» Passage given
'''

Wednesday, October 23, 2019

Can we give Tua Tagovailoa a break, please?

Why are people angry or resentful towards a 21-year old football player who has yet to make a real adult decision in his whole life? Can any of those venting frustration at him remember when they were 21? When that's all they ever were was 21 at the time?

Just in case you're a cave dweller who hasn't heard, Tua Tagovailoa suffered a  dreaded "high ankle sprain" late in the second quarter last Saturday night when a Tennessee defender tried to tackle him from behind. He left the game walking on his own two feet, but sat out the second half and will miss the game this Saturday.

Man... the angst of the Bama Nation is so thick you can taste it. No, it's so thick you can wear it.

The chief lines of complaint from some Bama fans is that the phenom tries too hard. He therefore puts himself at risk of serious injury when he doesn't have to. When he tries too hard, he makes mistakes. His impetuousness is selfishness manifested when he tries to make something out of nothing. He's hurting himself and his NFL draft prospects because he makes himself injury prone.

'''

» Tasks for this exercise
A - Answer these questions using the blog post about Tua Tagovailoa:
(i) How old is the player?
(ii) Which team's defender tried to tackle him from behind?
(iii) What injury did he suffer?
B - From the blog post about Tua Tagovailoa, copy the text between "Why are people" and "can wear it.", inclusive.
C - According to the blog post about Tua Tagovailoa, why do some fans say he is hurting his NFL draft prospects? Answer in one to three sentences.
The material after this point comes from a different source.

» Extracted data
'''

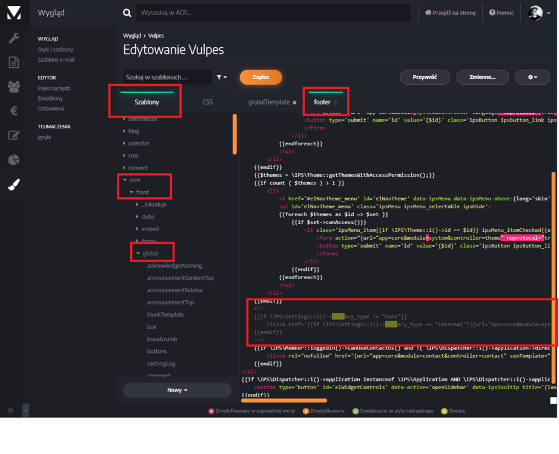Open the template filter dropdown

click(222, 77)
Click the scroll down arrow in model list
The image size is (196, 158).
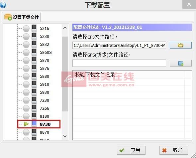(65, 136)
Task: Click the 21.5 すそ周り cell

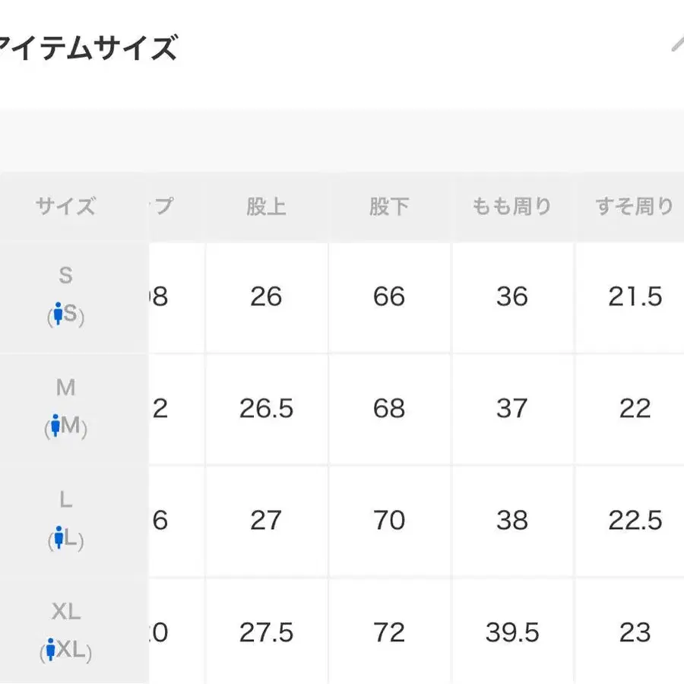Action: pos(635,296)
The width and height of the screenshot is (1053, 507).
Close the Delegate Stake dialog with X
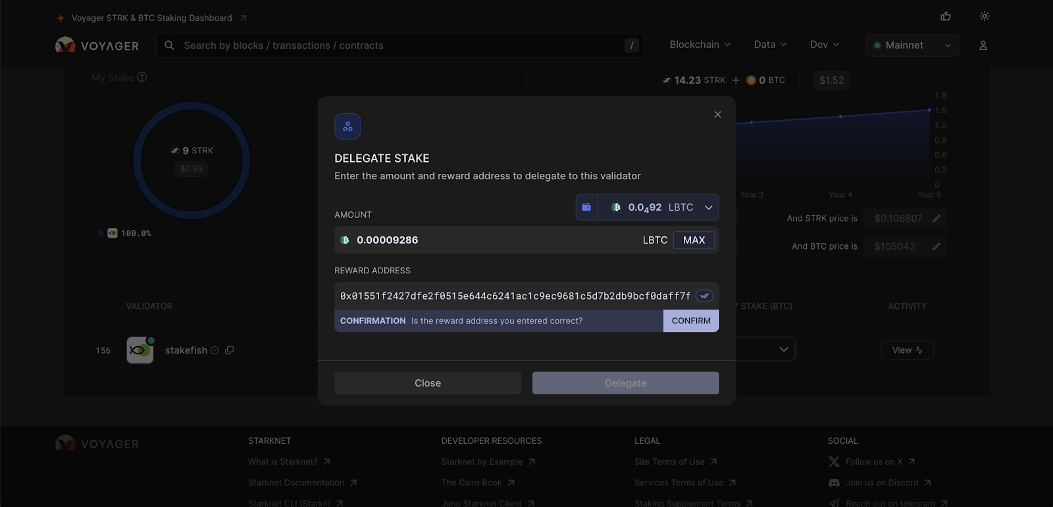click(717, 115)
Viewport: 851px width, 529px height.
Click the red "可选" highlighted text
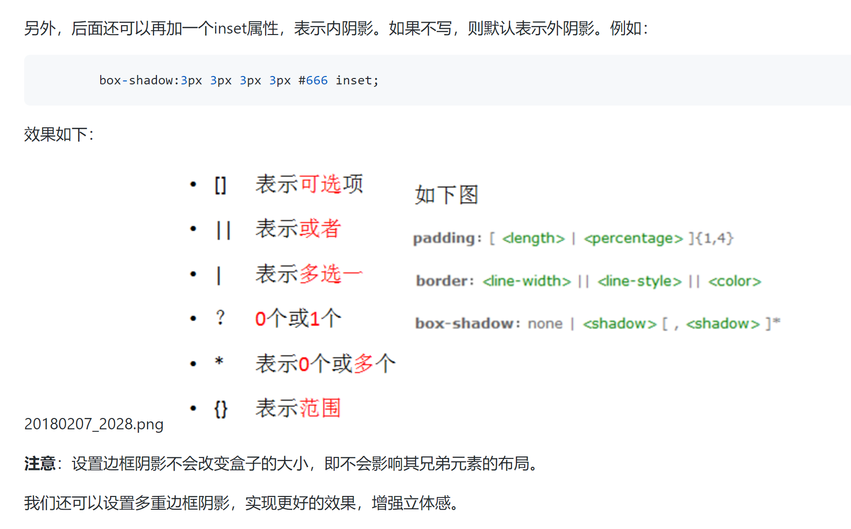[x=321, y=183]
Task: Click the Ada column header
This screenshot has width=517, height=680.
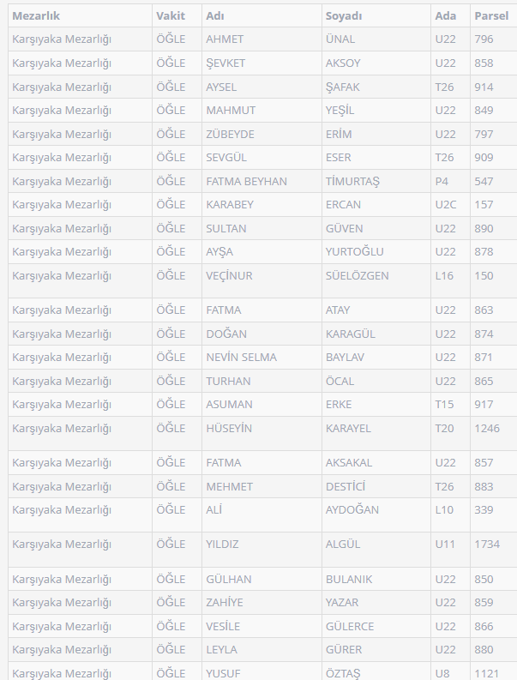Action: 445,16
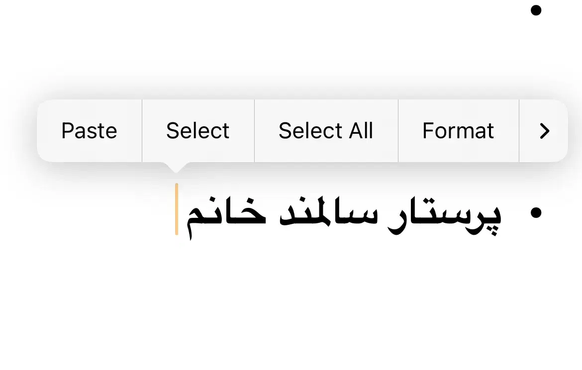Viewport: 582px width, 370px height.
Task: Click the orange text cursor bar
Action: pyautogui.click(x=177, y=209)
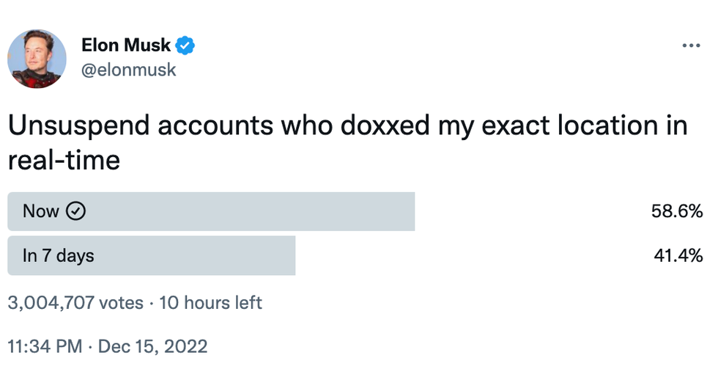Click the 41.4% result percentage
Screen dimensions: 718x369
tap(678, 256)
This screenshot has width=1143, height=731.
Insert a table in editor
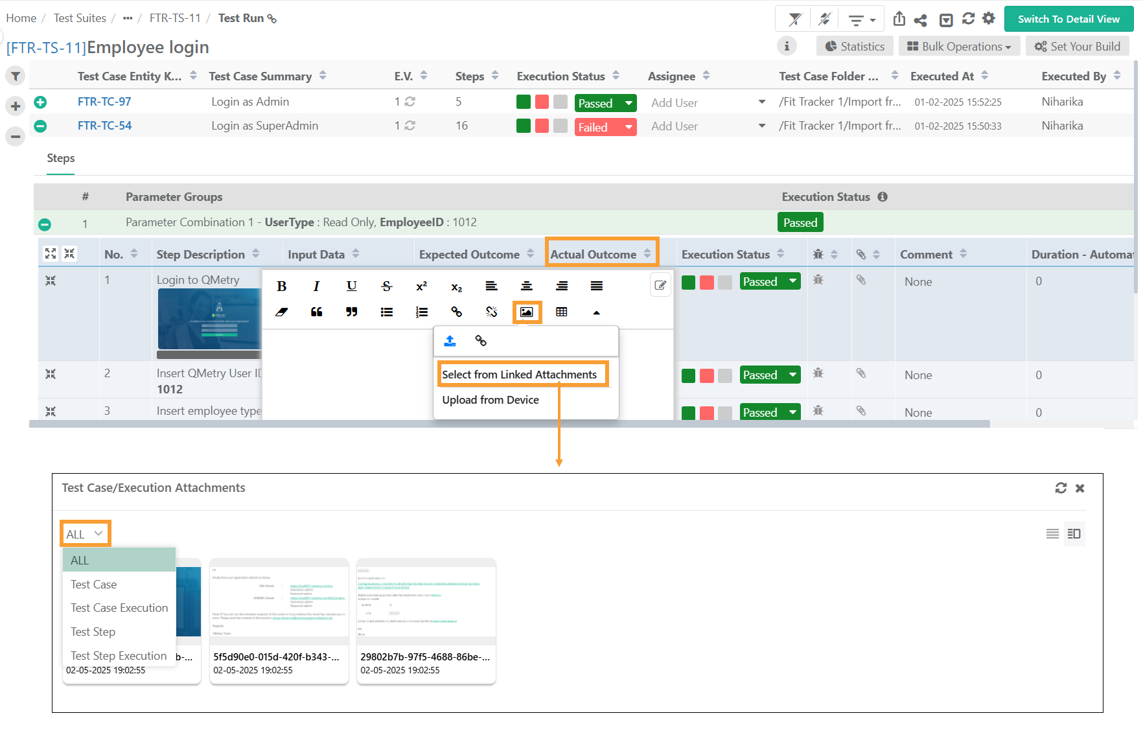pos(561,312)
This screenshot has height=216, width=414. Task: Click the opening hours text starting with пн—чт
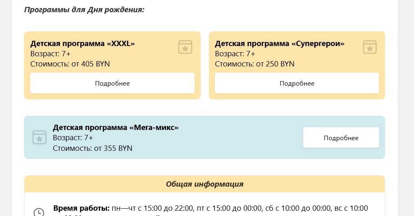point(239,208)
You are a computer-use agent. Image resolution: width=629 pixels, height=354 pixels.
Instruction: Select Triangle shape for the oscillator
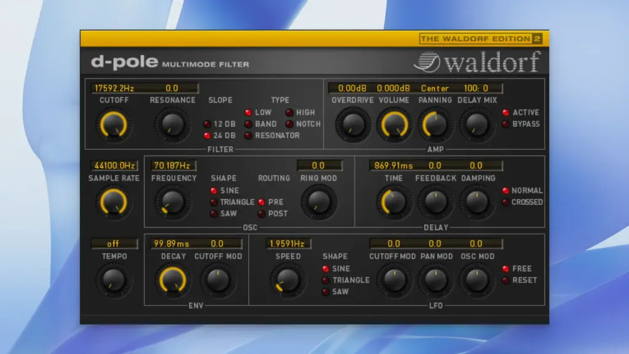(214, 202)
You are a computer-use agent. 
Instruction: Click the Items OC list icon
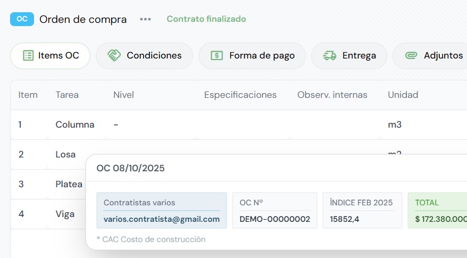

'''

» List of solutions
A -
(i) 21
(ii) Tennessee
(iii) A high ankle sprain

B -
Why are people angry or resentful towards a 21-year old football player who has yet to make a real adult decision in his whole life? Can any of those venting frustration at him remember when they were 21? When that's all they ever were was 21 at the time?

Just in case you're a cave dweller who hasn't heard, Tua Tagovailoa suffered a  dreaded "high ankle sprain" late in the second quarter last Saturday night when a Tennessee defender tried to tackle him from behind. He left the game walking on his own two feet, but sat out the second half and will miss the game this Saturday.

Man... the angst of the Bama Nation is so thick you can taste it. No, it's so thick you can wear it.

C - Some fans say he tries too hard, which puts him at risk of serious injury when he doesn't have to. That makes him injury prone, which they say hurts his draft prospects.